What about the 2018 and 2022 World Cups?

Those events that brought to light the true depth of potential corruption and emboldened journalists to dig deeper into FIFA’s practices were to be, with the South Africa World Cup, the legacy of Sepp Blatter. These three World Cups were his attempt to bring the world’s game to the world – showing that countries outside the First World (and Russia) could be appropriate venues for such a spectacle. However, with Blatter gone in a cloud of disrepute, what should be done about the next two World Cups?

Although the process for replacing the FIFA president is still fluid, we have a point man for how the FIFA changes will begin. Domenico Scala, chair of the independent Audit and Compliance Committee, will begin implementing the changes to the Board as well as the organization’s management. In his speech to the media today, he gave some hints at what will be priorities, but mainly the focus was the structure of FIFA and the executive committee. Understandably, he is beginning reform at its absolute base but the question of the results of the corruption must be answered. In addition, making swift bold statements on the upcoming World Cups could send a powerful message to those watching to see if the reforms will be real – FIFA cares about transparency, to the point we will hurt ourselves to get things right.

What should be done about these World Cups? Practically, not much could be done about the 2018 World Cup. With the event three years away and Russia having already invested millions into preparing, to pull the World Cup out would be cruel to a nation that has already done so much advanced planning.

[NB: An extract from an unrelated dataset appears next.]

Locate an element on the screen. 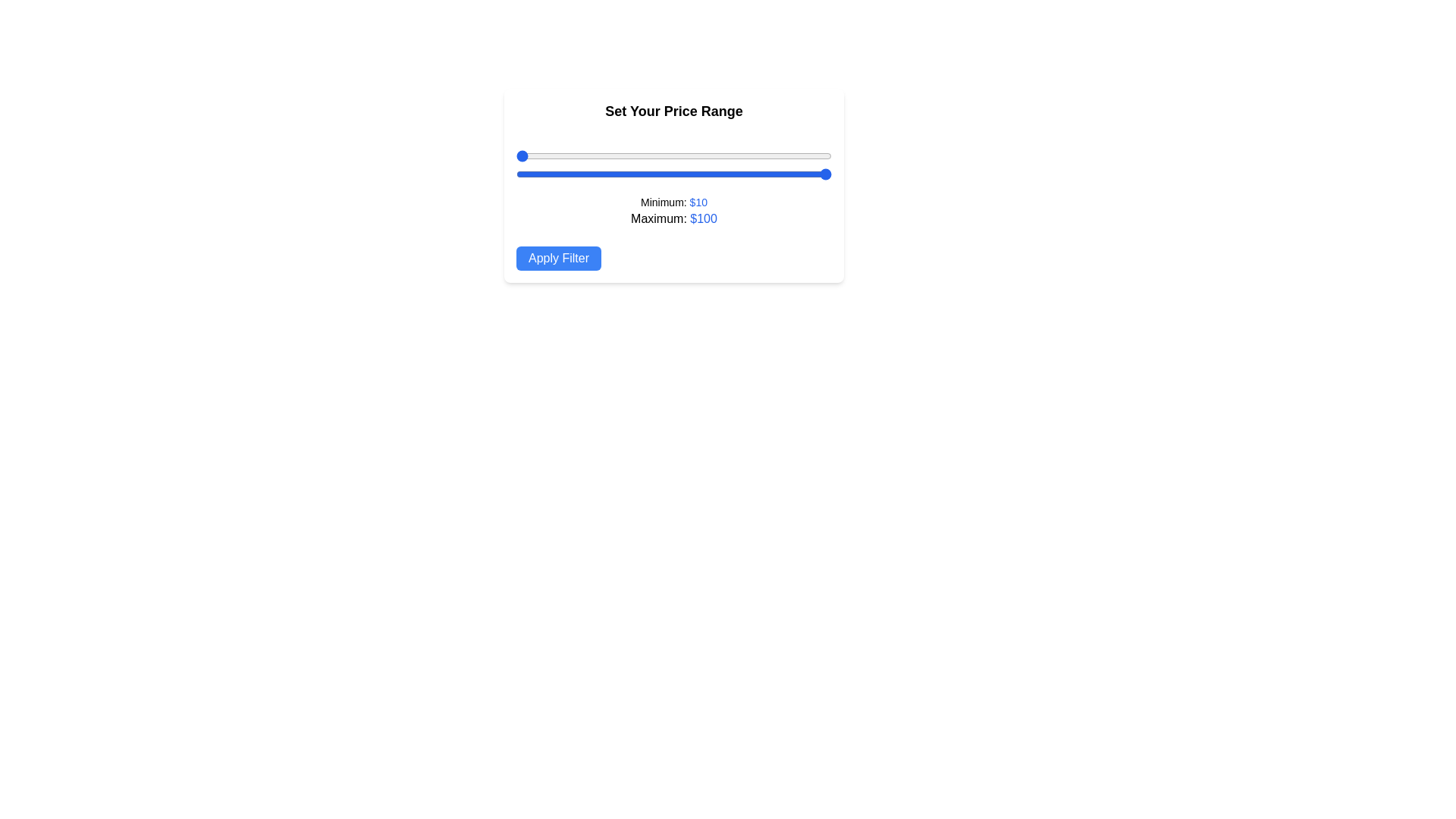  the slider position is located at coordinates (625, 155).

However, that does not mean FIFA cannot threaten to do so and extra major concession from the host nation. For example, a clean FIFA should insist the Russian FA ensure a politically neutral event, open to all nations that qualify as well as the players of those nations. Much like the Socchi Olympics, Russia should ensure the World Cup is a free and open event to all, with no fear of reprisal for what is written or beliefs held. In addition, FIFA and UEFA should immediately send an independent audit committee to the FA offices to check the books and henceforth insist that any deals to prepare for the World Cup meet the high standards FIFA now holds itself to.

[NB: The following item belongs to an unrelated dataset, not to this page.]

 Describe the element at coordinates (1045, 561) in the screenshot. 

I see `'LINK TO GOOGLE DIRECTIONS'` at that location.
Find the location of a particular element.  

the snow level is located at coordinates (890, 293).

Qatar on the other hand should be immediately held open to a revote. The farce that was the biding process should be a sin confessed immediately and, as a mea culpa, FIFA should open the bidding process to all confederations. By creating a structure where clean confederations can propose 2-3 host nations each, and FIFA establishes a transparent process to consider each bid before naming a host, the machinations of the Qatar bid can be atoned for. Qatar can even resubmit a bid, and if selected, it will have exonerated itself through a clean process. To atone for the sacrifices made in the name of their mistakes, FIFA should dedicate the 2018 games to those who dies in Qatar and South Africa in the name of soccer.

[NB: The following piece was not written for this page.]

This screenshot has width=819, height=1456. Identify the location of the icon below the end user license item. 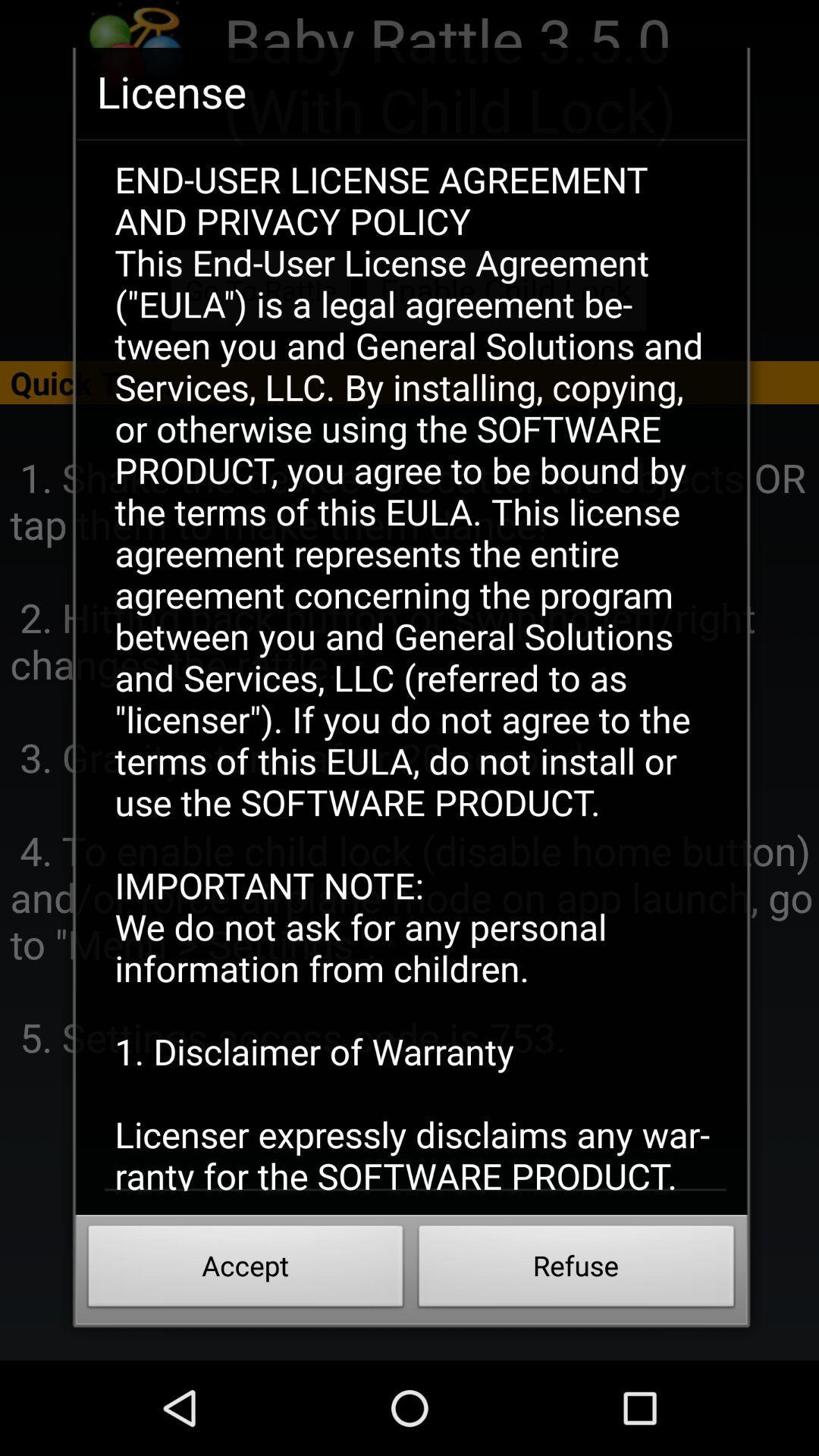
(576, 1270).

By taking these two steps – forcing Russia to abide by an open and ethical World Cup, and revote on the 2022 tournament – can FIFA make a definitive statement that its reforms are real, and the governing body is capable of making the changes needed to manage the beautiful game.

Will all of this happen? I find it unlikely. However, last night I was sharing my opinion that Sepp Blatter would escape unscathed in these indictments. World soccer is changing quickly, and time will tell if this time it is truly for the better.